Birol, bu yıl nükleerden elektrik üretiminin tarihi bir tepe yapacağına işaret etti.
Brüksel’de Başbakan ve hükümet yetkilileri ile görüşmelerinde de bu hususun ele alındığını belirten Birol, Rusya-Ukrayna Savaşı öncesi nükleer santrallerini kapatmayı planlayan Belçika’nın da yeni nükleer santral kurmayı planladığını aktardı.
Birol, nükleer güçte küçük modüler reaktörlerin de 2030’dan itibaren gündeme gelebileceğini kaydetti.

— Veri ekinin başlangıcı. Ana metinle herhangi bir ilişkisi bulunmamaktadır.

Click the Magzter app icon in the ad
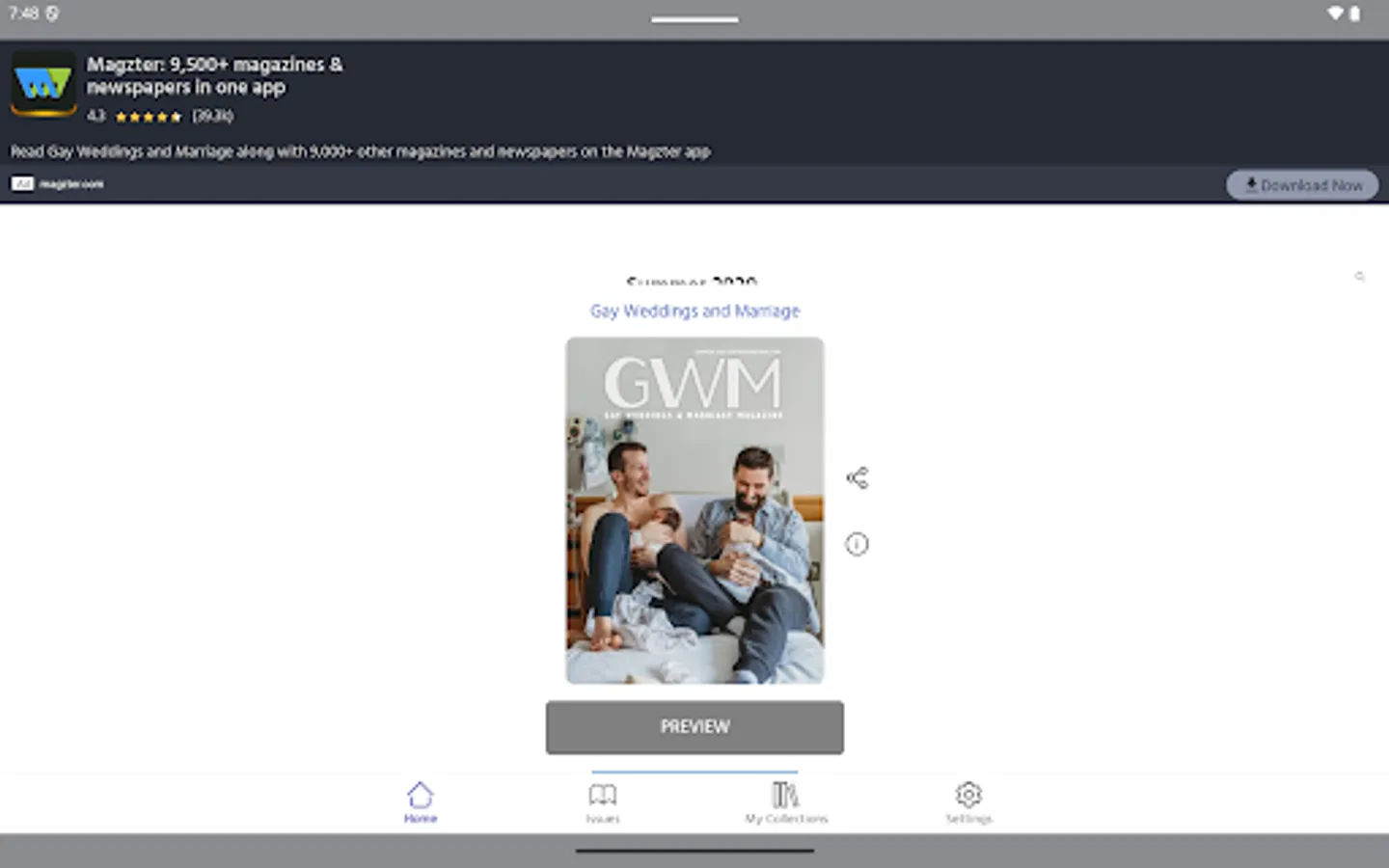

TÜRKİYE VE AVRUPA ORTASINDA GÜÇTE İŞBİRLİĞİ POTANSİYELİ YÜKSEK
Türkiye’nin güç arz güvenliği ve nükleer güçteki projelerini kıymetlendiren Birol, “Türkiye bu bahiste değerli adımlar attı ve güç ithalatını çeşitlendirdi. Türkiye, Türkmenistan dahil pek çok ülkeden (gaz) alım yapıyor, rüzgar ve güneş başta olmak üzere yenilenebilir güçte devasa adımlar atıyor. Umuyorum, nükleer güç teknolojilerinde de birkaç adım daha atıp bu alandaki parkımızı daha da genişletebiliriz.” tabirlerini kullandı.
Birol, Türkiye ve Avrupa’nın bilhassa güç alanında birlikte çalışmasının kıymetli yararları olacağını vurgulayarak, Türkiye’nin Azerbaycan, Türkmenistan ve öbür ülkelerden gelen gazı Avrupa ülkelerine ulaştırmasıyla Avrupa’ya çok kıymetli bir çeşitlilik ve arz güvenliği sağladığını lisana getirdi.

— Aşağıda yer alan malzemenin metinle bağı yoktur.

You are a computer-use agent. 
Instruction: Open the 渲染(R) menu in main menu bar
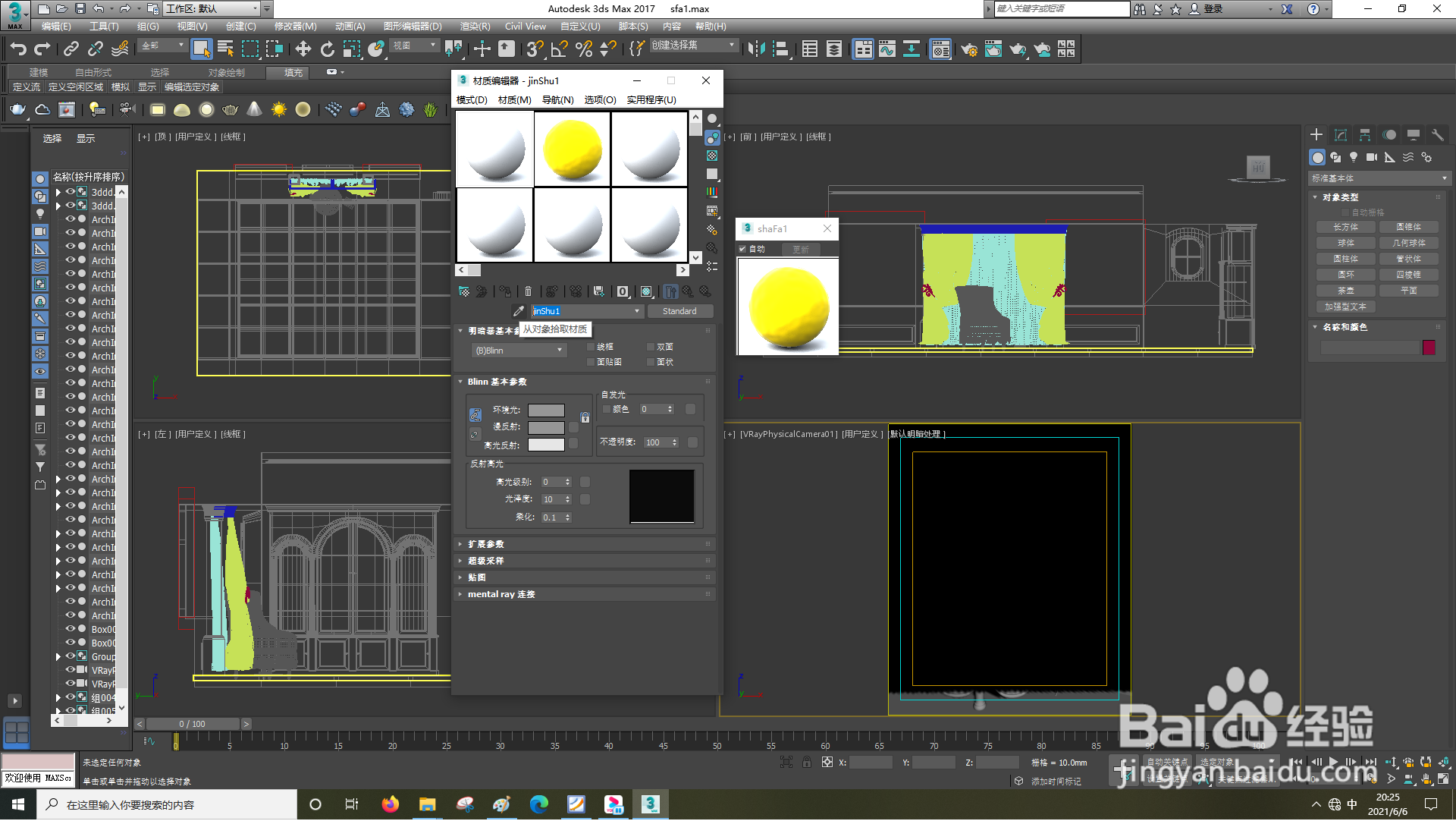tap(475, 27)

Rüzgar gücünde türbinlerinin imalatı konusunda Türkiye’nin değerli bir uzmanlığı ve deneyimi olduğuna işaret eden Birol, “Burada Türkiye ile Avrupa ortasında önemli bir işbirliği potansiyeli görüyorum. Umarım güç alanındaki alakalar daha da güçlenir. Bunun arz güvenliği ve ekonomik olarak hem Avrupa’ya hem de Türkiye’ye kıymetli kazanımları olacağını düşünüyorum.” dedi.
KÜRESEL LNG GÖRÜNÜMÜ
Özellikle Ukrayna-Rusya Savaşı sonrası, Rus güç kaynaklarına bağımlılığını azaltmaya çalışan AB ülkeleri, güç açığını kapatabilmek ismine ağır halde LNG alımı yaptılar. Bu nedenle global bazda bilhassa de AB pazarında doğal gaz ve LNG fiyatları tarihi dorukları gördü.

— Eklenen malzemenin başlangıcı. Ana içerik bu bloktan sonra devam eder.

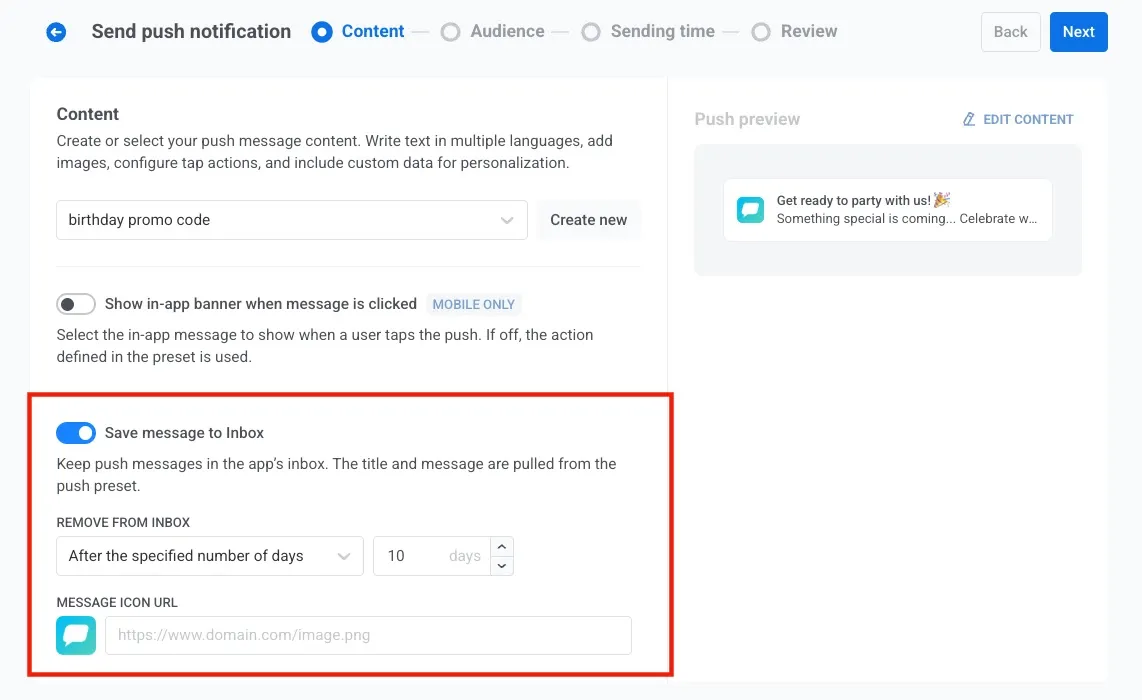1142x700 pixels.
Task: Switch to the Sending time step
Action: point(590,31)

IEA datalarına nazaran, global LNG arzı geçen yıl ise yüzde 2 civarında arttı. Böylelikle 2024 yılında LNG’deki arz artışı son 4 yılın en düşük düzeyinde gerçekleşerek 10 milyar metreküp kadar oldu.
Bu yıl ise bilhassa Kuzey Amerika’da birkaç büyük LNG projesinin devreye girmesiyle birlikte LNG arz artışının yüzde 6 düzeyini bulması ve 30 milyar metreküpe çıkması bekleniyor.
Katar’ın kimi finansal yatırım kararı alınan LNG projeleri ve inşa halinde olan öteki sıvılaştırma tesislerinin 2030 sonuna kadar LNG piyasasına yılda 270 milyar metreküpten fazla ihracat kapasitesi eklemesi öngörülüyor.